Every feeling boarded the boat .
Only one was left, and
Love got down to see who was it,
It was EGO,
LOVE tried and tried but EGO didn't budge and refused to board the boat
The water was rising,
All the other feelings asked LOVE to leave EGO and come back and board the boat
But Alas! Love was made to love,
And, it didn't know how to abandon.
At last, all the feelings left the island
and LOVE died with EGO on the island,
LOVE died because of EGO
But, haven't we seen love dying and don't we still see love dying even when ego is NOT in the scene? How do we account for love's death, then? I wish I knew... May be, when love dies, aboard the boat or on the island, it is easier and less painful if you have someone or something to blame. Or, is it?
Virtually Yours
Thursday, February 28, 2008
Chills, Thrills and Frills
Quite often I get a strange kind of longing to be adventurous and it fills my dreams. I guess I should define what adventure means to me. It is definitely NOT riding a race horse or scuba diving or going bungee jumping! It is not even climbing a tree! Some say life is an adventure. Some say love is the greatest adventure. Some say death is an adventure too. Some say art is an adventure. Some have even said that marriage is an adventure! Well…!
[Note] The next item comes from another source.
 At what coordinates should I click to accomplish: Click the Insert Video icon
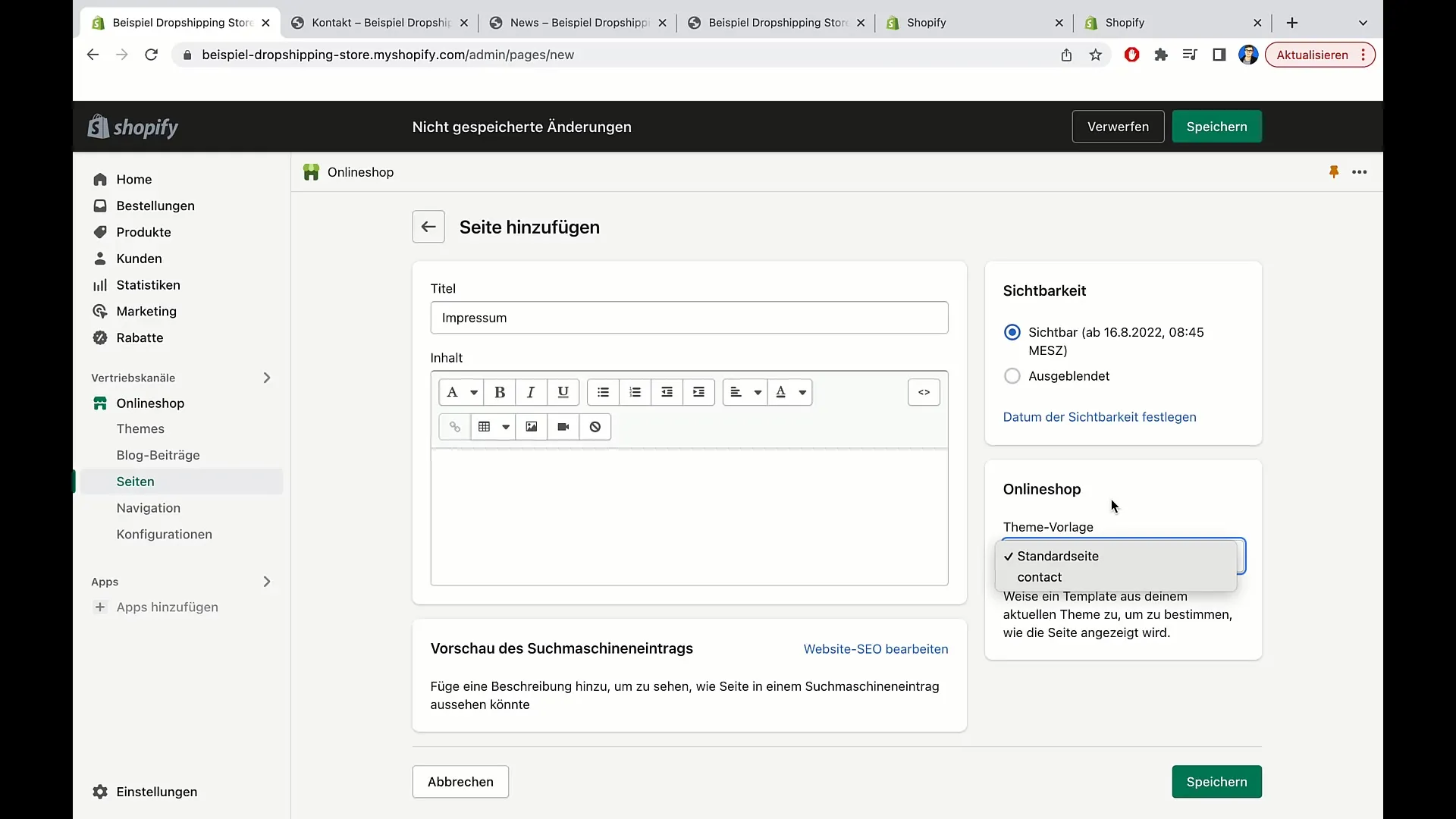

For me, the adventure is in becoming someone that I can never become, in becoming someone that I never want to become… I wish I could explain it well. Now the best that I can do is to be adventurous in my thoughts, in my opinions, in my judgements… I wonder how it would be like to be adventurous with people, with situations, with choices, with decisions, and yes, with relationships. I love the way the word adventure sounds – it is so powerful, so daring and yet quite teasing. There is an ease with which the syllables slip from one to another – ad-ven-ture. Wikipedia defines adventure as “an activity that comprises risky, dangerous and uncertain experiences”. I hate the dangerous part of it and I romanticize the uncertain experiences that it offers. Wiki adds, “However, an adventurous activity can lead to gains in knowledge”. Not a bad deal!
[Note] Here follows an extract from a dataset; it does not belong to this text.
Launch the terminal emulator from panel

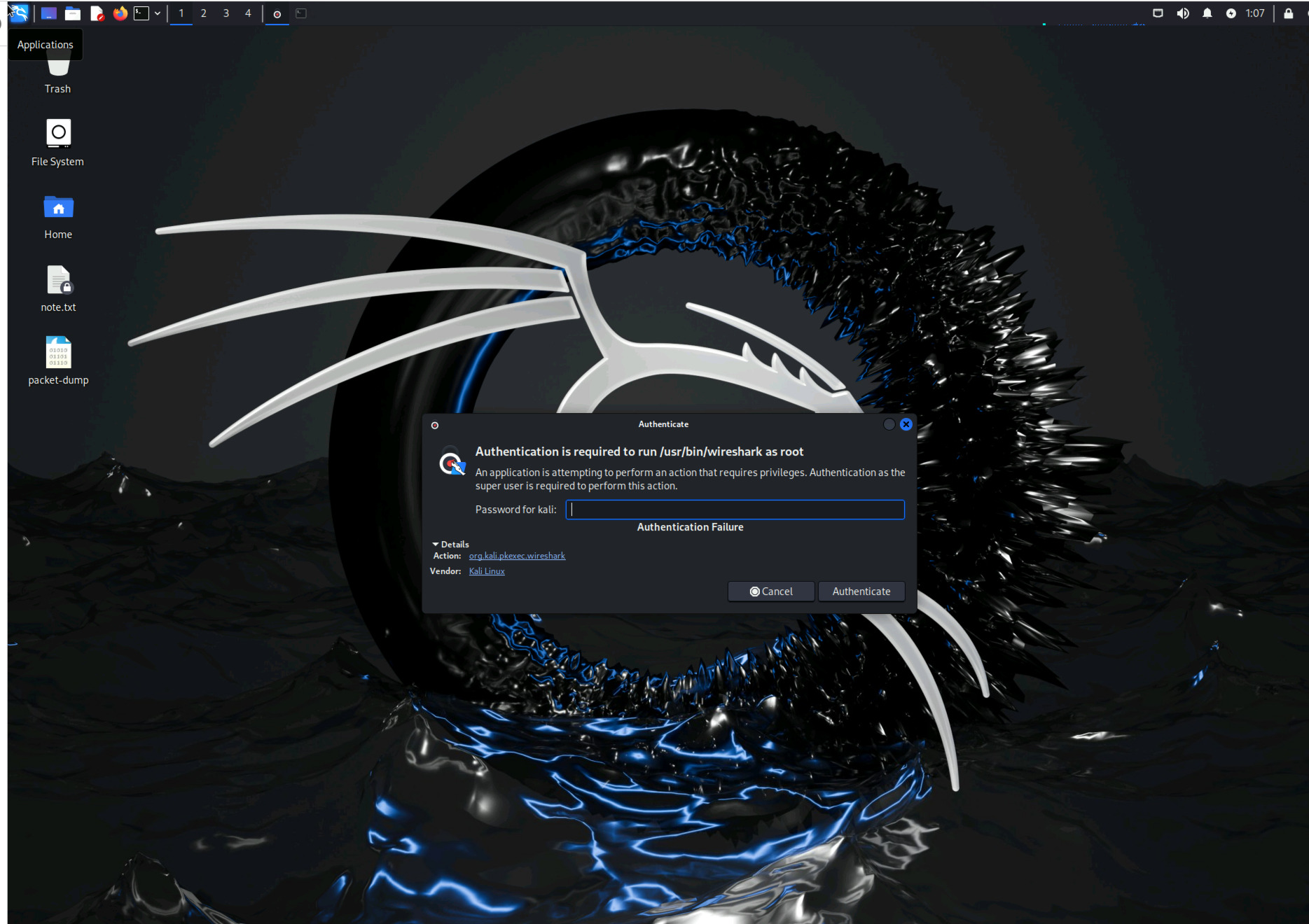click(x=141, y=13)
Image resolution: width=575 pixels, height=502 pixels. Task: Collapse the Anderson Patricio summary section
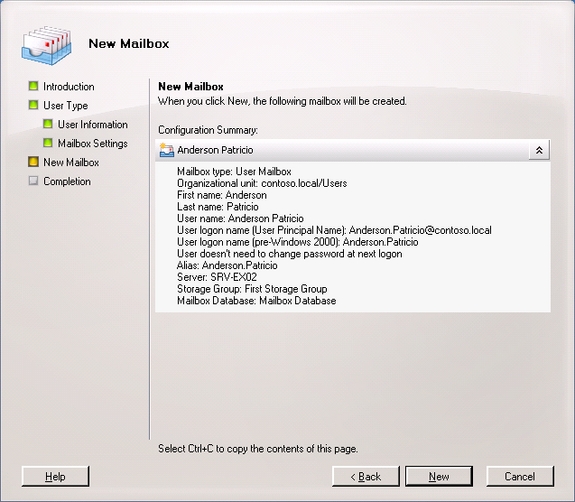[x=539, y=150]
I prefer to describe myself as a practical, level-headed and sensible human being. But, those who know me well – really well – also know that I would love to throw all cautions to the wind and plunge head down into a pool of uncertainty where neither pragmatism nor reason exists! But again, that same ‘those’ who know me well – really well – also know that I’d always linger on the edges of the cliff, never mustering up enough courage to actually make the plunge. May be, because deep down, I wonder if it the fall is really worth the jump!
I keep telling the significant ‘someone’ of my life that I want to own an elephant and tie it to my window! But I hate it when the ‘someone’ comes up with boring and totally colourless questions like how would you manage its food, the gargantuan expenses, and well, its shit! As a child, I used to get these dreams about the elephant that I owned, with which I lived at the sea shore in a tiny hut, and my elephant was tied to the window of the hut which had bamboo railings. I still have the vivid image of the sea, the hut and the elephant… the elephant which I may never own.
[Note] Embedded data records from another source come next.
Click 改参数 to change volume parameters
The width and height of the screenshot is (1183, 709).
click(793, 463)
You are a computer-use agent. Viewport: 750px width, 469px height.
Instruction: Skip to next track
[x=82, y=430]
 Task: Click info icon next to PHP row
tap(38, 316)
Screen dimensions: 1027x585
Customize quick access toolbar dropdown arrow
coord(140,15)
It is perhaps that fascination for adventure that has drawn me to books and movies where I can co-inhabit with men and women who don’t even belong to my world. They allow me to inhabit different worlds at the same time without ever giving up the world that I own… rather the world that owns me. Perhaps even this blog is a space where I negotiate with those worlds, where I try to strike a fair deal with my imaginary reels of adventure. It is indeed a moment of adventure even to acknowledge to myself that I dream about becoming that someone that I would never become, that someone that I never want to be.
Like Alice who has comfortably falls back to her world even after her trip to the wonderland, like Rip Van Winkle who wakes up again and finds himself in the same old world… I too would like to go for the free fall, only to bounce back and make sure that I still haven’t lost the ground beneath my feet.
Sunday, February 24, 2008
At last… somebody said that! Encore, Victor Banerjee!!
Victor Banerjee: Gullidanda was a plebian pastime that the British elevated with the willow into Lords. Cricket in
Lo and behold… now comes the clincher!
It's hilarious that we take the Australian Kerry Packer's resurrection of an idiotic colonial game so seriously.
Friday, February 22, 2008
some spill over moments...
Some people come to your life for a reason, some for a season and some for a lifetime. Mixing up these people and their 'categories' and expecting them to fit in elsewhere is never a great idea! Looking back, I’m amazed at the way in which I came across some people, got incredibly close to them and later just forgot about them! Perhaps, they had come for a reason and they had to be left behind once that reason for which they came got over.
Life is just what happens to you
While you’re busy making other plans.
Thursday, February 21, 2008
Stumped!
Browse through the following link: It is the journalistic narrative of an 1859 slave auction. You can see how similar this sounds to any of the reports that came in the national dailies on IPL auctions.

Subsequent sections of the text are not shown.